僕は薫の笑顔を見るたびに、彼女がどれほど自分にとって大切な存在であるかを再確認した。
春が訪れ、桜が満開となった。
薫は桜に命を吸い取られたようにやせ細ってしまった。
僕と薫は、桜並木の下で最後のデートを楽しんだ。
僕は薫の手をしっかりと握りしめ、彼女と過ごしたこれまでを離すまいと強く握りしめた。
そして、僕は心の中で、桜が散る前に彼女に伝えたい言葉を探していた。
「薫、君が僕に教えてくれたことは、ずっと忘れないよ。君との時間は、僕の宝物だ。」
そんなくさい言葉しかでてこなかった。
薫はクスッと微笑みながら、応えた。

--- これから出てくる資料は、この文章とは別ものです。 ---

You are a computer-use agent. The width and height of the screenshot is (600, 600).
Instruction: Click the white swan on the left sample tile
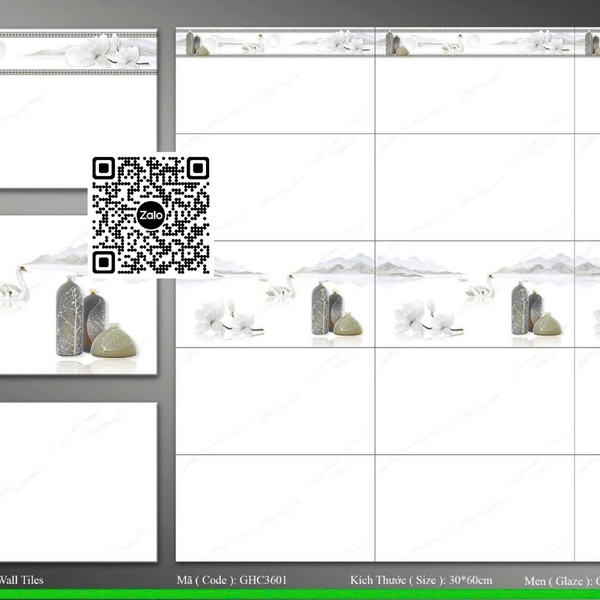[29, 285]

「あなたらしくない言葉」と。
桜の花びらが風に舞い、二人の周りを包み込んだ。
僕は、薫がいなくなるという現実に直面しながらも、彼女の笑顔を心に刻んで生きていく決意をした。
薫が僕に与えてくれた愛と勇気は、これからも僕の人生を照らし続けてくれる。
そして、桜が散る前に、僕は薫に最後の言葉を贈った。
「また来年もこの桜を見に来よう」
薫は僕に微笑み返し、静かに頷いた。
風に乗って桜の花びらが空へと舞い上がっていった。
僕はその後も薫との思い出を胸に抱きながら、新しい日々を歩んでいった。
薫の笑顔は、僕の心の中で永遠に輝き続ける。
桜が散る前に伝えたかった言葉とともに、僕の人生は彼女の存在とともに彩られていく。